Consigne A:
D'après l'article sur le massacre de Beyrouth, combien de morts les huit ans de guerre civile au Liban avaient-ils causées ?
Consigne B:
Relevez toutes les personnes désignées par leur nom dans l'article sur le massacre de Beyrouth.
Consigne C:
Poursuivez l'article sur le massacre de Beyrouth à partir de sa dernière phrase.

A propos du
massacre à Beyrouth
Les postes d'émission
israéliens enregistrent un taux très
élevé d'auditeurs qui choisissent
l'écoute des émissions.
d'interrogatoires concernant le
«massacre». car chacun en Israël se
sent en quelque sorte impliqué dans cette
affaire. Un peuple qui, lui-même, a
traversé des moments de massacres laissant
des millions de victimes, sait ce que cela
représente pour ceux qui sont menacés
d'être liquidés. Toutes les craintes
qui précédaient l'acte
n'étaient que des hypothèses se
limitant à un «aiguisement de
couteau» parmi les terroristes, les milices et
les extrémistes armés. Ce furent les
Israéliens qui furent les plus
choqués de ce que cela aboutisse à un
massacre parmi les femmes et les enfants. Les
Libanais eux-mêmes ne réagissaient que
peu, étant devenus insensibles par les huit
ans de guerre civile qui avaient
entraîné la mort de 98 854 victimes.
Ils supposent même que le massacre a
été effectué par l'OLP.
Certes, Winston Churchill
avait déjà forgé cette
idée: «Les Arabes sont des
tueurs». mais la grande tragédie de ce
massacre, c'est que ces Arabes se donnent le nom de
«chrétiens». sur leurs fusils sont
collées des images de madones et des
décalques d'icônes. Ici, en
Israël, on considère la consternation
générale au sujet des 762 victimes du
massacre comme étant de
«l'hypocrisie», car, où donc
étaient les protestations au moment de
l'exécution dans les fours à gaz des
six millions de Juifs, dont un million et demi
d'enfants
(... on n'aime guère
se souvenir de ces réalités, n'est-ce
pas)? On oublie tout cela et, sans vérifier,
on pousse d'abord Israël sur le banc des
accusés d'ailleurs inutilement, puisque
Israël s'est livré lui-même
à la justice.
Sous la présidence du
président de la Cour suprême
d'Israël. Yitzhak Kahan, du professeur Dr
Ahron Barak, doyen de la faculté de droit,
et de Yona Efrat, officier connu pour être
intègre et extrêmement correct, on
cherche à trouver comment il a
été possible que ce massacre ait pu
se faire. Pour la première fois, un Premier
ministre exerçant ses fonctions - Menachem
Begin - s'est présenté, à
côté du ministre de la Défense
et du chef d'état-major
général, pour un interrogatoire
judiciaire public.

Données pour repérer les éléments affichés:
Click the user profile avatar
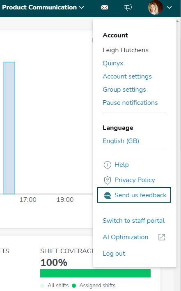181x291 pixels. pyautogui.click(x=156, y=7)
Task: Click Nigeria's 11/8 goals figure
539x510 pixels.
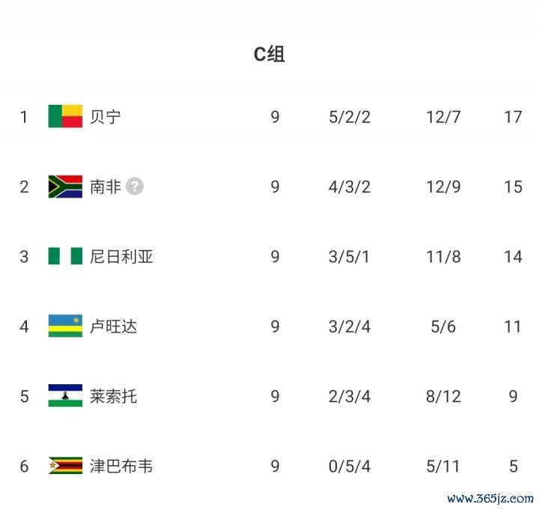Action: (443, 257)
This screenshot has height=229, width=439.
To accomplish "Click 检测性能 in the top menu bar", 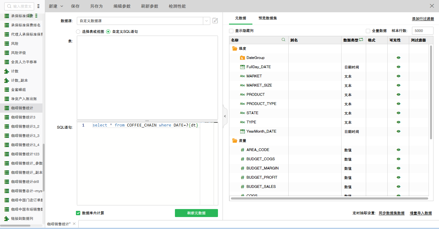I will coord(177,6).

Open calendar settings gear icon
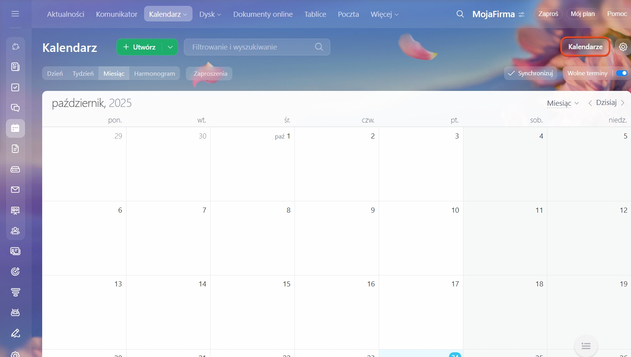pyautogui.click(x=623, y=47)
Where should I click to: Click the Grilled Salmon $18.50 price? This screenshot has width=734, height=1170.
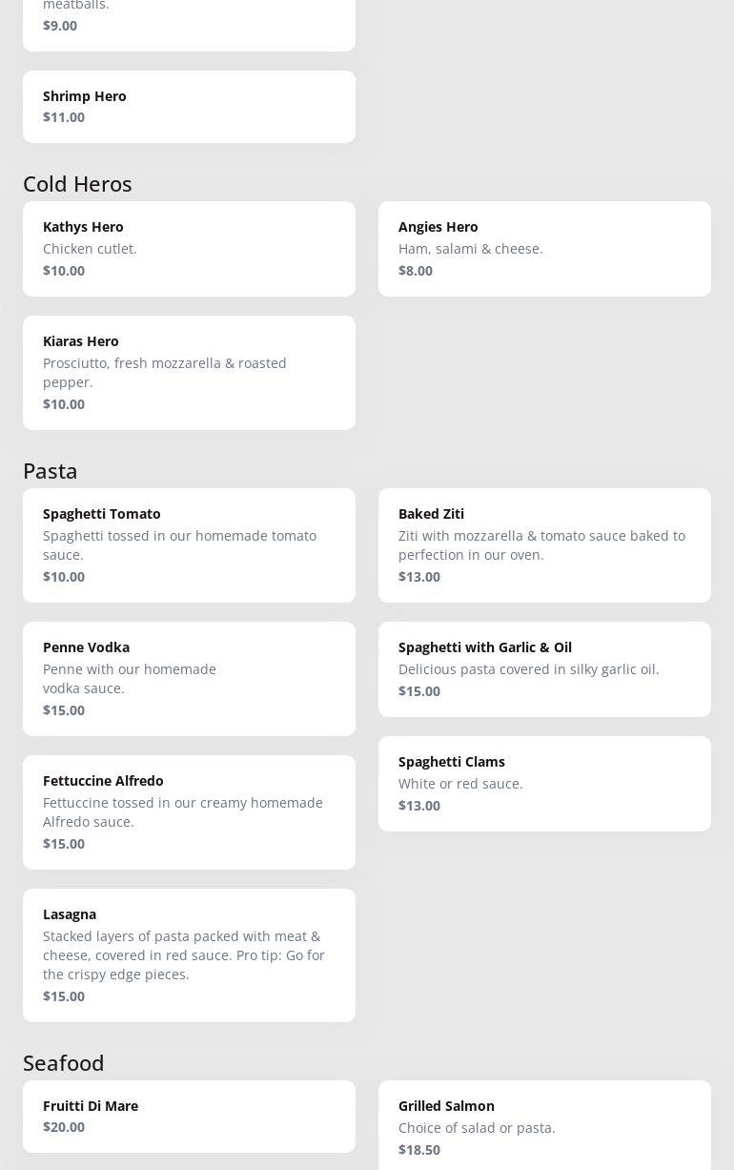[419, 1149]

Réponse A:
98 854 victimes.

Réponse B:
Winston Churchill, Yitzhak Kahan, Ahron Barak, Yona Efrat, Menachem Begin

Réponse C:
J'ai devant mes yeux le texte
du protocole du procès, fort de 153 pages,
dont l'idée est reflétée par
le mini-extrait qui suit.
Une chrétienne bien
connue, habitant en Israël depuis 20 ans,
disait, lors de cette affaire du massacre:
«comme autrefois le Christ, Israël est
compté aujourd'hui parmi les malfaiteurs
!»
.
Le ministre de la
Défense Ariel Sharon le
25.10.1982
Kahan:Est-ce que, avant le meurtre de Beshir
Gemayel, on avait enregistré des massacres
au Liban?
Sharon: Avant notre entrée au Liban,
c'est-à-dire entre 1975 et le 6 juin 1982,
il y avait des massacres en masse. Les terroristes
sévissaient parmi les chrétiens. et
les chrétiens parmi les Palestiniens.
Kahan:: Qui a effectué cette tuerie
?
Sharon: L'organisation des terroristes de
l'OLP et aussi des troupes libanaises, dont Amin
Gemayel était l'un des chefs. Amin
lui-même avait utilisé le mot
«vengeance» lors de l'ensevelissement de
son frère, le 15.9.1982. Mais la vengeance
telle qu'elle se comprend chez les Arabes, n'exclut
ni les enfants, ni les femmes, ni les
vieillards.
Barak: Pouvait-on supposer que les
phalangistes chrétiens pourraient nuire
à la population palestinienne?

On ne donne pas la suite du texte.